- Interactive map of Acropolis Steakhouse

Restaurant information
- Location: Portland, Multnomah, Oregon, United States
- Coordinates: 45°27′45″N 122°38′21″W﻿ / ﻿45.4625°N 122.6391°W

= Acropolis Steakhouse =

Restaurant and strip club in Portland, Oregon, U.S.

Acropolis Steakhouse is a restaurant and strip club in Portland, Oregon, United States. Located on Southeast McLoughlin Boulevard, the family-owned business was established in 1976. The building that houses the steakhouse was completed in 1947. The steakhouse may be closing, as of July 2026.

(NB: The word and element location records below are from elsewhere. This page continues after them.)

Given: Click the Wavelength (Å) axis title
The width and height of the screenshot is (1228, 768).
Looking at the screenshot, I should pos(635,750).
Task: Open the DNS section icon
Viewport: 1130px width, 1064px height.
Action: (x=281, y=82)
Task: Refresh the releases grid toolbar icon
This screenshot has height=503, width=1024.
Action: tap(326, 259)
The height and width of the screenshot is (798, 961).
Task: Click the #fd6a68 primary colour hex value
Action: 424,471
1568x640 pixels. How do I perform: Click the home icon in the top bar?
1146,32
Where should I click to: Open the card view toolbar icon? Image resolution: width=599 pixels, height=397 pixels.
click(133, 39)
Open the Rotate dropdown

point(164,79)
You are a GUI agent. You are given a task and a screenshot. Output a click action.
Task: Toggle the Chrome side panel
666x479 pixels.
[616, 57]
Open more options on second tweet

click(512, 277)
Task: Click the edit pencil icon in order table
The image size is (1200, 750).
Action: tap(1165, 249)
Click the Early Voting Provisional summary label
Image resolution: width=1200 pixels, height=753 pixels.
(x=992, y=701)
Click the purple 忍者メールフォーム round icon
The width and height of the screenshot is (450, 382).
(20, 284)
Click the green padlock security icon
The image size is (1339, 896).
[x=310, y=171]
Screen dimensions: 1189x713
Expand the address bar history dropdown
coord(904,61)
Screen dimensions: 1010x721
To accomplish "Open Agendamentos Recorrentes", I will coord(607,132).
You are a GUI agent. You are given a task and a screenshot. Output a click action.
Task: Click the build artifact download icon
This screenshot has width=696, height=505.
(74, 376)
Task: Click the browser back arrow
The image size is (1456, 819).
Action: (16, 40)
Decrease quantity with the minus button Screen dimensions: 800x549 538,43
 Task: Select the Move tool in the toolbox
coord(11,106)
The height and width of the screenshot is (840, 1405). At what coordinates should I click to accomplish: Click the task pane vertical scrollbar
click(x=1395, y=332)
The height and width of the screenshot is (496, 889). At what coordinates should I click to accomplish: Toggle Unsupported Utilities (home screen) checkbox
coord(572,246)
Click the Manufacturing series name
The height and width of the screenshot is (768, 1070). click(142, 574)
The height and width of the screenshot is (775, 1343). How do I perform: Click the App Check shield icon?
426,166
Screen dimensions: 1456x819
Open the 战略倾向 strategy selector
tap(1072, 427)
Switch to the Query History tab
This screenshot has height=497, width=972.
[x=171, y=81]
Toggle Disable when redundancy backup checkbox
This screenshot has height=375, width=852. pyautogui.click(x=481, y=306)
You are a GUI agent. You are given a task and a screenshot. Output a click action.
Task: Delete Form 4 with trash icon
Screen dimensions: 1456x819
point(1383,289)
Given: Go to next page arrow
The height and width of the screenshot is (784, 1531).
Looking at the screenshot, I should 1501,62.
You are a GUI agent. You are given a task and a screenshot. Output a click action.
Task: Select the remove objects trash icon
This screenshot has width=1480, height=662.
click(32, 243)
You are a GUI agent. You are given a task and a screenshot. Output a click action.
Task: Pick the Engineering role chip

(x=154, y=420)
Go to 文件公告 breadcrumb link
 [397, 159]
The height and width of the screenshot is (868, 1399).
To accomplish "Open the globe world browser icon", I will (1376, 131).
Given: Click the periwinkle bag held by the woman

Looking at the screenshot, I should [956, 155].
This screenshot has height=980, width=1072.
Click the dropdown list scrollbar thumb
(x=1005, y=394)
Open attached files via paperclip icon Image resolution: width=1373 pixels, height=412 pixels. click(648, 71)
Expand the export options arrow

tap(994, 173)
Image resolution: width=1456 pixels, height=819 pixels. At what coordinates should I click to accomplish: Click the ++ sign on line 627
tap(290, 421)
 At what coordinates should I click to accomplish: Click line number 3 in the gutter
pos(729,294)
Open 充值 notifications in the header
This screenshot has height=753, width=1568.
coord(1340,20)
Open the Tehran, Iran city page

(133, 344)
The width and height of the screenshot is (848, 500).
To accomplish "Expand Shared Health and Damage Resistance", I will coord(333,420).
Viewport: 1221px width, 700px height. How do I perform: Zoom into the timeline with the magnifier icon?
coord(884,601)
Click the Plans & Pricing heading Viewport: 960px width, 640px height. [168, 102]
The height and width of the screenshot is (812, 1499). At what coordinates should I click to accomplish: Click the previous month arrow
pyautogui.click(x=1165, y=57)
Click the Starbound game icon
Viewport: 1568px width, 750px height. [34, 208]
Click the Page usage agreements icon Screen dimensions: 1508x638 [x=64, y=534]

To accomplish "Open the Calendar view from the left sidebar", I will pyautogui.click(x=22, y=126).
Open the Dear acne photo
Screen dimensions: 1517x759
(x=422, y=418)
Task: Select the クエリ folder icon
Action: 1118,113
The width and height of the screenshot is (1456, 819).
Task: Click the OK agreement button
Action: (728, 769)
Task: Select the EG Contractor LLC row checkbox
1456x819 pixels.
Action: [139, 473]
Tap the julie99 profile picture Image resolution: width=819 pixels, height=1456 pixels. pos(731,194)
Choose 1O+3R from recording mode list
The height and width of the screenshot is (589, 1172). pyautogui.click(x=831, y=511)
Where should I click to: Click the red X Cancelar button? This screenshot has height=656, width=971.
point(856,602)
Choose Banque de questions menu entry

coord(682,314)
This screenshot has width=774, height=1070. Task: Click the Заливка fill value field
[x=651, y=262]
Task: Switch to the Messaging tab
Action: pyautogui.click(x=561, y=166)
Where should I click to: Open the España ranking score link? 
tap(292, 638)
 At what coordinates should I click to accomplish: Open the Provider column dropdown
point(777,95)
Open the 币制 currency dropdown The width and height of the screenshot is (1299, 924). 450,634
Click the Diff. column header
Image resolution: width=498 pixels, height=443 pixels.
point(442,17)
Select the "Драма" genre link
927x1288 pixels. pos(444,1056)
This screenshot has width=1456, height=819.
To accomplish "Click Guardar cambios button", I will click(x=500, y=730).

Willamette Weeks Matthew Singer has described Acropolis as the city's "most iconic" strip club. The newspaper's Matthew Korfhage has called the business "perhaps the most classic strip club in Portland that isn't Mary's Club, known for offering cheap-ass steaks because its owner also owns a cattle ranch".

An electrician died at the restaurant in 2014. The Acropolis was sued in 2015 over a drunk driving incident. In 2018, a man filed a lawsuit against the business after a stripper threw a glass at him. Two men were shot and killed there in 2021. In 2023, a man was arresting for assaulting staff at the club.

The restaurant has billed itself as "a steakhouse with a view". It serves steak and has a salad bar. The menu has also included a club sandwich with French fries, omelettes, and beer.